Today, when I think of that saying, it’s not my taste for bad jokes I question as much as why sight is so heavily used to communicate understanding in the first place. “I see what you mean,” people say. What? What do they see? Sometimes I wonder if everyone else are able to picture emotions as hi-res spectrals of light, or concepts as complex geometric shapes. Because I can’t. Even when I try, I don’t see see much of anything.illusion1

And yet, these insightful metaphors (see what I did there?!) are everywhere. We only believe what we can see, find hindsight to be 20/20, and love shedding light on new thoughts and ideas. Even in my yoga class, we wish each other ‘namaste’ at the end while sitting cross-legged on the floor with our heads bowed to our hearts. ‘Namaste,’ by the way, means “the light in me sees the light in you.”

On the other hand, why wouldn’t we rely on the physical world, and sight especially, to describe our inner world? Of the five senses, sight is the most dominant. According to the National Geographic book in our bathroom, the one I bought for my kids but only I seem to read, sight constitutes up to 83% of our sensory input. Without this bridge to a shared, physical reality, how else are we supposed to describe the ephemeral, ineffable and psychic feelings of the human condition?

Yet.

Is it possible that we’ve gotten too attached to these metaphors to the point of losing sight (!) of the underlying mechanics/fallacies? For one thing, we are only consciously aware of a fraction of what we ‘see.’ In addition, raw visual input is chaff until the brain finds meaning in it. Take that dark mass I often spy on the floor of my dining room. Sometimes it’s my black cat, Harry. Other times it’s my husband’s black nylon laptop bag. Still other times, it’s both and I have to do a double-take to figure it out. And don’t get me started on the Internet’s blue and black dress.

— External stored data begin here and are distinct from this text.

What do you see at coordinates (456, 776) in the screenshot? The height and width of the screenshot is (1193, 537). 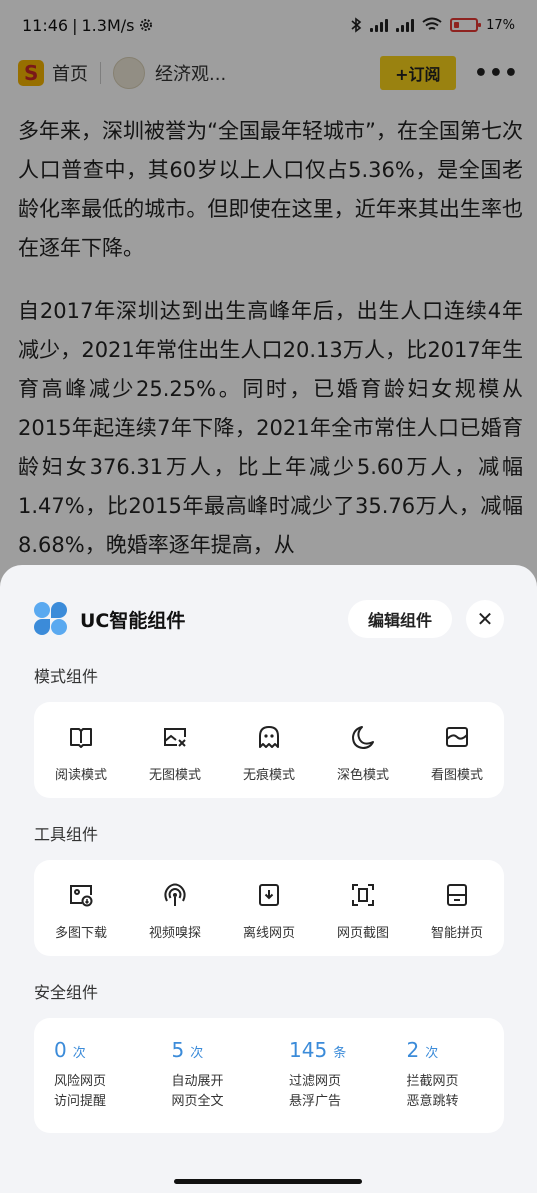 I see `widget-label: 看图模式` at bounding box center [456, 776].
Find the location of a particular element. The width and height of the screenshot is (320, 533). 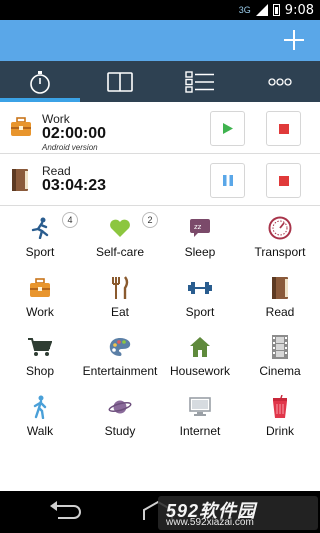

activity-label: Transport is located at coordinates (280, 252).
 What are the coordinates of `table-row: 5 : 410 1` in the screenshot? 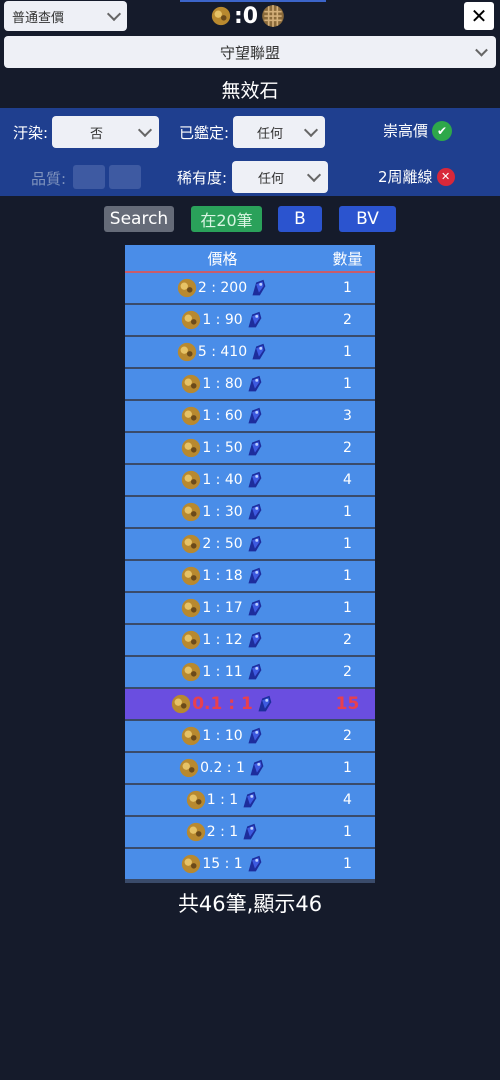 It's located at (250, 353).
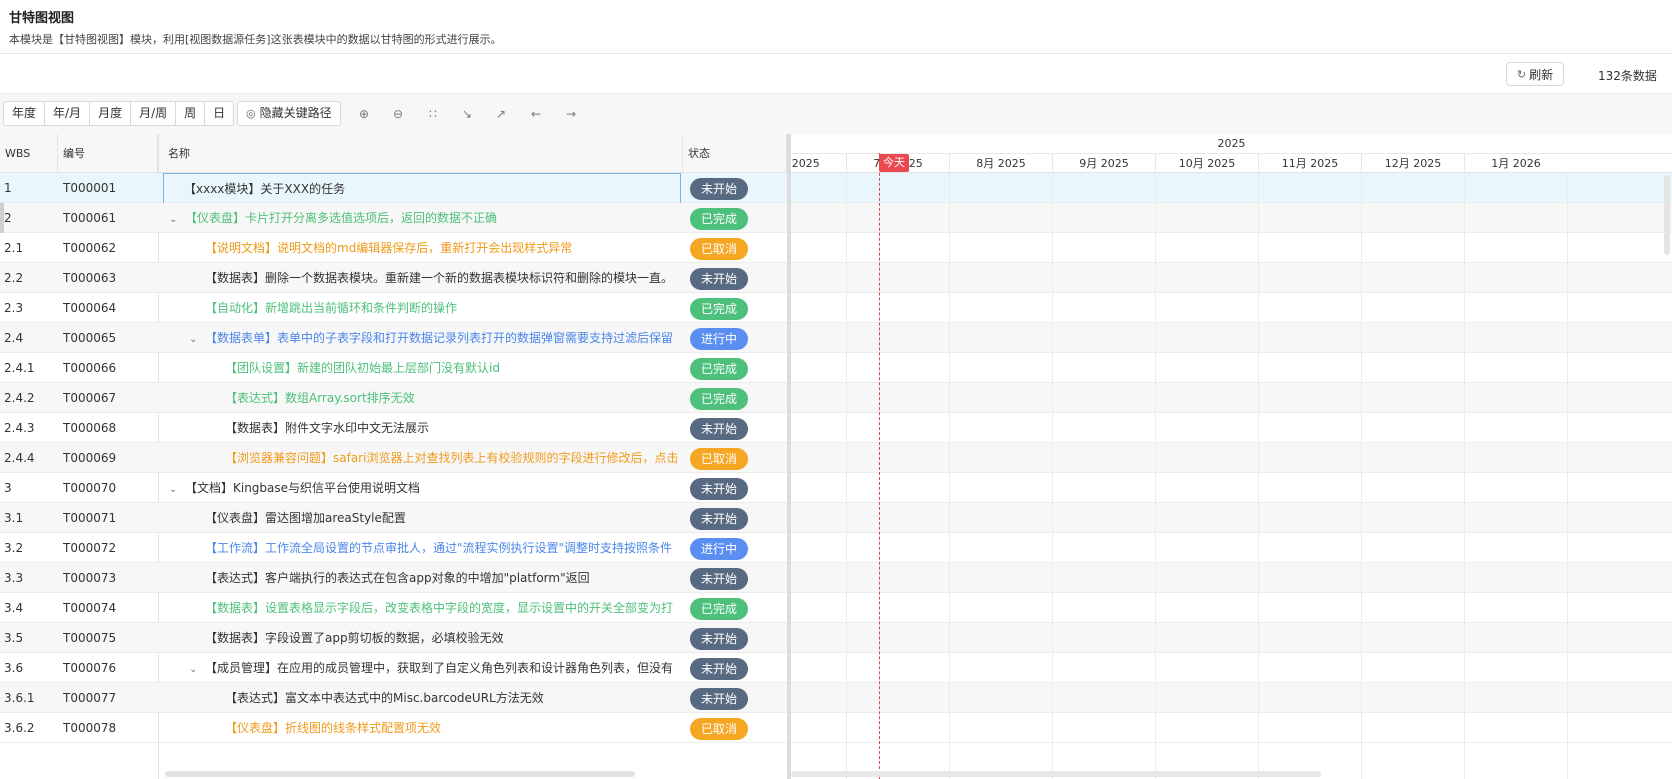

So if eyes are fallible and can be tricked, what does that mean for the legitimacy and value in using sight metaphors to convey understanding? Isn’t it also possible that the words we use, on either end of a conversation, are as fragile in meaning and interpretation as what we ‘think’ we see at any given moment? To be as inane as my sister for a minute, what if my friend the blind man was talking to his deaf wife because she liked to read lips? Or was mumbling while signing to his wife? Hell, maybe it was a private joke between them—that he would talk nonsense he knew she couldn’t hear.

I can’t know for sure. Can you?

Silly, I know but the question is: why are we in such a hurry to figure out what others mean to say without confirming or clarifying first? Are we really all that vain to assume we know everything? Or are we conditioned to avoid looking dumb? Maybe if we did slow down, observations would feel less like judgments, arguments more like constructive dialogue and misunderstandings an inside joke.

In the end, we can’t, and don’t, always know what others mean to say to us, regardless of metaphor or words used. We can, however, ask more, listen more and expect more. After all, what you see is what you get.